Scientific name: Neocaridina heteropoda var. 'Red'
Common name: Red Cherry Shrimp
Difficulty level: Easy
Setting up a Red Cherry Shrimp Aquarium.
Red Cherry Shrimp Requirements:
As with all dwarf shrimp, a large aquarium is not needed to keep Red Cherries and a setup of at least 10L should be more than enough to sustain a colony. Some aquarists choose to keep them in even smaller tanks, but these will be a lot more difficult to keep stable and are less suitable for beginners. All aquariums, including Red Cherry shrimp tanks, should be filtered and cycled. A sponge filter or a regular filter with a pre-filter sponge is recommended for when keeping dwarf shrimp, as their fry are very small and can easily get sucked up by powerful filters. A heater is usually not a necessity if the setup is located in a heated room, although you can choose to go for one if you want to make sure the temperature remains stable. All shrimp will feel safest (and thus display bright coloration and behave naturally) when plenty of hiding places are present in their aquarium. This can be anything from live plants to special shrimp tubes.

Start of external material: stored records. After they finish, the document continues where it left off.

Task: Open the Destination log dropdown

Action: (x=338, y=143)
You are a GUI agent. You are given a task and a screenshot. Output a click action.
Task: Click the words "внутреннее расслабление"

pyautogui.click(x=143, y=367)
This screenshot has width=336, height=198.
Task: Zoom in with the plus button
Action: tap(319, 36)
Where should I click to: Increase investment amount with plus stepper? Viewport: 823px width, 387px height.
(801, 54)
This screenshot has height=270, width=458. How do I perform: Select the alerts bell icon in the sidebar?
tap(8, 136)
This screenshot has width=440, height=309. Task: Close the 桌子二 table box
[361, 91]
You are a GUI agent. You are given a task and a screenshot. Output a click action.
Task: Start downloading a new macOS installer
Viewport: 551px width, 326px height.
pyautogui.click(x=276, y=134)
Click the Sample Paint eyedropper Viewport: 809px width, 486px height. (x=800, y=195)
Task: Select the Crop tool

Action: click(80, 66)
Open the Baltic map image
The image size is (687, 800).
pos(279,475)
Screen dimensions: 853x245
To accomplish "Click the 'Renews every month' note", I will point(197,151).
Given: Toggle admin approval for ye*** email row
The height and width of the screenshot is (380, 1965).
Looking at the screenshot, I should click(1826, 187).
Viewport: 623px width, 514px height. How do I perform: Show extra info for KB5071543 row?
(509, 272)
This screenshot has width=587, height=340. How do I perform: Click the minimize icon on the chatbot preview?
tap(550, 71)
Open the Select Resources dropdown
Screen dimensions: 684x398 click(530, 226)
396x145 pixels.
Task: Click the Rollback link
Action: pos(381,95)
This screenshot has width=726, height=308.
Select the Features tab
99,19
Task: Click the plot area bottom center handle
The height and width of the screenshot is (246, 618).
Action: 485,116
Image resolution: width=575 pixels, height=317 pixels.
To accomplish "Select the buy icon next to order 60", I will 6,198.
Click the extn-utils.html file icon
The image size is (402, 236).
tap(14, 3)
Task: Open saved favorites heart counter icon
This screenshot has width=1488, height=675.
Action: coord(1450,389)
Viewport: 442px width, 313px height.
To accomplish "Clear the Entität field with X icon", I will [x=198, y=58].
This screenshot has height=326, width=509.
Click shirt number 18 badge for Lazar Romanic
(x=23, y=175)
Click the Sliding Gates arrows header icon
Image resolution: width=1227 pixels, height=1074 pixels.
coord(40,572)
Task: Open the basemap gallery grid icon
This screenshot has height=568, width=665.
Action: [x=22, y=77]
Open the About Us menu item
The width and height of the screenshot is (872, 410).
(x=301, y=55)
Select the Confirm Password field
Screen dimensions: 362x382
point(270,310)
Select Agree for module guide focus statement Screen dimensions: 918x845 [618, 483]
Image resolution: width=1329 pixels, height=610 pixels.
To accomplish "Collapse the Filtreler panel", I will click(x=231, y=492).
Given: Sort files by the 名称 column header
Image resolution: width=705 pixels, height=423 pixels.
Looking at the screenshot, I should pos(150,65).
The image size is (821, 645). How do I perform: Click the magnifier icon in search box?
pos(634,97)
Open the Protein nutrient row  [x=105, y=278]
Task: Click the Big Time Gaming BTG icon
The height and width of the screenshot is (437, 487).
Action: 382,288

Red Cherry Shrimp Water Quality:
Red Cherry shrimp, especially the lower and less heavily selectively bred grades, are not too demanding when it comes to water quality and will do well in a wide range of water parameters. Just be sure to never introduce them into an uncycled tank, as they are very sensitive to ammonia and nitrites, and keep water values as stable as possible. Water quality can be tested using a liquid test kit; test regularly to make sure everything is still in order. Be sure to do regular water changes to keep nitrates in check.
Temperature: 18-29.5 °C
gH: 4-8kH: 3-15
TDS (Total Dissolved Solids): 150-250
Red Cherry Shrimp Tank Mates:
Red Cherry shrimp, like other dwarf shrimp, are very peaceful and vulnerable. They will never harm any tank mates but will easily fall prey to hungry fish. If you keep higher and more expensive grades it might be a good idea to set up a single species aquarium, though peaceful inverts like other shrimp and small snails are always a possibility. Aquarists who keep lower grade Red Cherry shrimp and don't mind losing some of their stock can keep them with some peaceful tank mates. The shrimp should usually breed quickly enough to sustain the population despite regular casualties provided there are enough hiding places.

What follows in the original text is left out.